> **Dataset entries**
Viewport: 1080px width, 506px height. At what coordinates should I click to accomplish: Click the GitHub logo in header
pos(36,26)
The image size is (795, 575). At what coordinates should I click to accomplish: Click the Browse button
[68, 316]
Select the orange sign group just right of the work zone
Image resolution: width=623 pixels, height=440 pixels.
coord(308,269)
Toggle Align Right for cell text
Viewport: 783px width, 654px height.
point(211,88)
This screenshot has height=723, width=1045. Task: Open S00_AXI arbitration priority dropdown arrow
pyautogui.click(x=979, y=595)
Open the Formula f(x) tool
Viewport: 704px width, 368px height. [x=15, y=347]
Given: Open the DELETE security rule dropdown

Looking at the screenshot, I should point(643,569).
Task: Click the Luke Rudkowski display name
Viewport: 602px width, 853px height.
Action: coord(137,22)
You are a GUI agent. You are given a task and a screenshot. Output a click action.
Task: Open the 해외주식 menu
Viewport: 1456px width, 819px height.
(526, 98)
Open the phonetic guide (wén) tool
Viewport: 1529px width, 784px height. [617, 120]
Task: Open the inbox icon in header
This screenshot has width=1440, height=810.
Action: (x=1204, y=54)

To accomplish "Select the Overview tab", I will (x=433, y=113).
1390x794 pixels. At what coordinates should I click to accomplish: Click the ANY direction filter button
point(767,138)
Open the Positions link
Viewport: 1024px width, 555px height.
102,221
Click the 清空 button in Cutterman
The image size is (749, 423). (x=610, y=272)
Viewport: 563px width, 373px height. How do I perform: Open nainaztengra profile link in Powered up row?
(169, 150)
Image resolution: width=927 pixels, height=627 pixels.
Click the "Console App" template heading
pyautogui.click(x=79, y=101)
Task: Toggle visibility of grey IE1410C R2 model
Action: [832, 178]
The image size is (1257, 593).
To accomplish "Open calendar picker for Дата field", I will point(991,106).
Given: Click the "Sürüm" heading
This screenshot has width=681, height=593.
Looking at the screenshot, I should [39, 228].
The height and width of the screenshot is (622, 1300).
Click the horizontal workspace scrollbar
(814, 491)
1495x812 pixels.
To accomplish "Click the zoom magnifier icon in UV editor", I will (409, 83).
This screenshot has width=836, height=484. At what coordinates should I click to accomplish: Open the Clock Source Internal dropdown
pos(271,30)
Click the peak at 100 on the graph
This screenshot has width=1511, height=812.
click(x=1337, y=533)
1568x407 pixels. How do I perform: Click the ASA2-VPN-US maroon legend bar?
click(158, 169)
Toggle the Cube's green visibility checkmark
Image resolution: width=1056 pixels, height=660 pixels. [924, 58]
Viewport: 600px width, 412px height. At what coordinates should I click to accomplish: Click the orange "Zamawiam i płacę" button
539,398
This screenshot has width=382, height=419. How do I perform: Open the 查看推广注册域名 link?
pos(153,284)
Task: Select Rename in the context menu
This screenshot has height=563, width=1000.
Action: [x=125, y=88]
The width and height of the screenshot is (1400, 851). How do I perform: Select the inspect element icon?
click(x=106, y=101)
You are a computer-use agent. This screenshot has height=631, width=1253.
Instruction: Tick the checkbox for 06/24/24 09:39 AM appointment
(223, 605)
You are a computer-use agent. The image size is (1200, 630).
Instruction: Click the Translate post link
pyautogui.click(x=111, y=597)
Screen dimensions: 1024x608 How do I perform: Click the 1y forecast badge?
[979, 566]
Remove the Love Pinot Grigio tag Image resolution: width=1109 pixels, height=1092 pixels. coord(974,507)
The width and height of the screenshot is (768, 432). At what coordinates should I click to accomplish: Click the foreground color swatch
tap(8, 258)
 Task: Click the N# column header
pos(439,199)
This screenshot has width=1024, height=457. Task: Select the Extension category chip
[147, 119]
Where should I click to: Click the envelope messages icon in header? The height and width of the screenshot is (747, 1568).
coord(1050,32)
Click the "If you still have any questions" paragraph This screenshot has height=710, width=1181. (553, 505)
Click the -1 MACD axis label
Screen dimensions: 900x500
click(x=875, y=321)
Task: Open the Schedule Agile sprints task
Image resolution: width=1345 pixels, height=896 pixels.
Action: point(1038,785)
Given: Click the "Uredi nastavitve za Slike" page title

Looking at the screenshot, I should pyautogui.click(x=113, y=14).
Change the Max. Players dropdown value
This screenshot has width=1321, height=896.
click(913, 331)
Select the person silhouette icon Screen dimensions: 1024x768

> **TASK TO COMPLETE**
Your response should consist of the data above, duplicated exactly.

> **RESPONSE**
Viewport: 1080px width, 506px height. At what coordinates should I click to accomplish: Click the GitHub logo in header
pos(36,26)
The image size is (795, 575). At what coordinates should I click to accomplish: Click the Browse button
[68, 316]
Select the orange sign group just right of the work zone
Image resolution: width=623 pixels, height=440 pixels.
coord(308,269)
Toggle Align Right for cell text
Viewport: 783px width, 654px height.
point(211,88)
This screenshot has height=723, width=1045. Task: Open S00_AXI arbitration priority dropdown arrow
pyautogui.click(x=979, y=595)
Open the Formula f(x) tool
Viewport: 704px width, 368px height. [x=15, y=347]
Given: Open the DELETE security rule dropdown

Looking at the screenshot, I should point(643,569).
Task: Click the Luke Rudkowski display name
Viewport: 602px width, 853px height.
Action: coord(137,22)
You are a GUI agent. You are given a task and a screenshot. Output a click action.
Task: Open the 해외주식 menu
Viewport: 1456px width, 819px height.
(526, 98)
Open the phonetic guide (wén) tool
Viewport: 1529px width, 784px height. [617, 120]
Task: Open the inbox icon in header
This screenshot has width=1440, height=810.
Action: (x=1204, y=54)

To accomplish "Select the Overview tab", I will (x=433, y=113).
1390x794 pixels. At what coordinates should I click to accomplish: Click the ANY direction filter button
point(767,138)
Open the Positions link
Viewport: 1024px width, 555px height.
102,221
Click the 清空 button in Cutterman
The image size is (749, 423). (x=610, y=272)
Viewport: 563px width, 373px height. How do I perform: Open nainaztengra profile link in Powered up row?
(169, 150)
Image resolution: width=927 pixels, height=627 pixels.
Click the "Console App" template heading
pyautogui.click(x=79, y=101)
Task: Toggle visibility of grey IE1410C R2 model
Action: [832, 178]
The image size is (1257, 593).
To accomplish "Open calendar picker for Дата field", I will point(991,106).
Given: Click the "Sürüm" heading
This screenshot has width=681, height=593.
Looking at the screenshot, I should [39, 228].
The height and width of the screenshot is (622, 1300).
Click the horizontal workspace scrollbar
(814, 491)
1495x812 pixels.
To accomplish "Click the zoom magnifier icon in UV editor", I will (409, 83).
This screenshot has width=836, height=484. At what coordinates should I click to accomplish: Open the Clock Source Internal dropdown
pos(271,30)
Click the peak at 100 on the graph
This screenshot has width=1511, height=812.
click(x=1337, y=533)
1568x407 pixels. How do I perform: Click the ASA2-VPN-US maroon legend bar?
click(158, 169)
Toggle the Cube's green visibility checkmark
Image resolution: width=1056 pixels, height=660 pixels. [924, 58]
Viewport: 600px width, 412px height. At what coordinates should I click to accomplish: Click the orange "Zamawiam i płacę" button
539,398
This screenshot has width=382, height=419. How do I perform: Open the 查看推广注册域名 link?
pos(153,284)
Task: Select Rename in the context menu
This screenshot has height=563, width=1000.
Action: [x=125, y=88]
The width and height of the screenshot is (1400, 851). How do I perform: Select the inspect element icon?
click(x=106, y=101)
You are a computer-use agent. This screenshot has height=631, width=1253.
Instruction: Tick the checkbox for 06/24/24 09:39 AM appointment
(223, 605)
You are a computer-use agent. The image size is (1200, 630).
Instruction: Click the Translate post link
pyautogui.click(x=111, y=597)
Screen dimensions: 1024x608 How do I perform: Click the 1y forecast badge?
[979, 566]
Remove the Love Pinot Grigio tag Image resolution: width=1109 pixels, height=1092 pixels. coord(974,507)
The width and height of the screenshot is (768, 432). At what coordinates should I click to accomplish: Click the foreground color swatch
tap(8, 258)
 Task: Click the N# column header
pos(439,199)
This screenshot has width=1024, height=457. Task: Select the Extension category chip
[147, 119]
Where should I click to: Click the envelope messages icon in header? The height and width of the screenshot is (747, 1568).
coord(1050,32)
Click the "If you still have any questions" paragraph This screenshot has height=710, width=1181. (553, 505)
Click the -1 MACD axis label
Screen dimensions: 900x500
click(x=875, y=321)
Task: Open the Schedule Agile sprints task
Image resolution: width=1345 pixels, height=896 pixels.
Action: point(1038,785)
Given: Click the "Uredi nastavitve za Slike" page title

Looking at the screenshot, I should pyautogui.click(x=113, y=14).
Change the Max. Players dropdown value
This screenshot has width=1321, height=896.
click(913, 331)
Select the person silhouette icon Screen dimensions: 1024x768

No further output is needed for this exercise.